The European Union should set up a new agency to counter money laundering after a series of high-profile cases at banks bared weaknesses in the system, an influential think-tank said in a report, urging full disclosure of fines imposed on wrongdoers.
Over the last months, lenders in Denmark, Estonia, Latvia, Luxembourg, Malta, Spain, the Netherlands, Britain and Cyprus have been embroiled in money laundering scandals, with criminal schemes often executed through foreign branches within the EU.
Increased media attention to recent cases has pushed EU regulators to discuss limited changes to the bloc’s legal framework, but proposals to slightly increase the monitoring powers of the European Banking Authority (EBA) face opposition in some member states.
However, the reform should go much further than what is currently discussed, experts at the Brussels-based think-tank Bruegel said in a report on Thursday (24 October).
“It is evident that recent anti-money laundering supervision in the EU has been embarrassingly ineffective, and that deep reform thus needs to be considered,” Joshua Kirschenbaum and Nicolas Veron wrote in the Bruegel paper titled: “A better European Union architecture to fight money laundering.”
European Union diplomats have been briefed on the content of the paper in recent meetings as they prepare an action plan on money laundering by the end of the year.
The Bruegel document urges the creation of a new European anti-money laundering authority with several hundred staff.
The plan is far more ambitious than legislative proposals put forward by the European Commission in September which would raise to 12 the total number of EU staff dealing with money laundering at the bloc’s banks, and would leave most powers in the hands of member states.

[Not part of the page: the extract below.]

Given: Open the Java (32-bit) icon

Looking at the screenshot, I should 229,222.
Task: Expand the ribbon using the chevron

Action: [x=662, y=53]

But the authors of the report say the establishment of a new authority would be easier and more effective than extending the powers of existing agencies, and would replicate the successful common supervision of financial risks at euro zone banks conducted by the European Central Bank.
The ECB has repeatedly endorsed the idea of a single money laundering body.
An EU-wide agency would break the “weak links” in some EU countries “where money launderers tend to concentrate their activity”, in some cases even with the complicity of governments, the report said, without naming specific states.
The establishment of the new body would take time, likely up to 2022, “but the decision to set it up need not be postponed,” the report said.
The new agency would also favour an improvement of EU rules against money laundering, which are currently insufficient and applied inconsistently in EU states, the authors said.
Exploiting loopholes in EU rules, states can currently decide on their own the size and publication of fines for banks involved in money laundering.
Denmark, Spain and Germany do not expose sanctioned banks, while other states like Luxembourg decide case-by-case, despite international guidelines that recommend publication of all sanctions as a key step toward deterring financial crime.
This situation would change with a new authority that publishes all its sanction decisions and imposes sufficiently large fines to discourage malfeasance, the report concluded.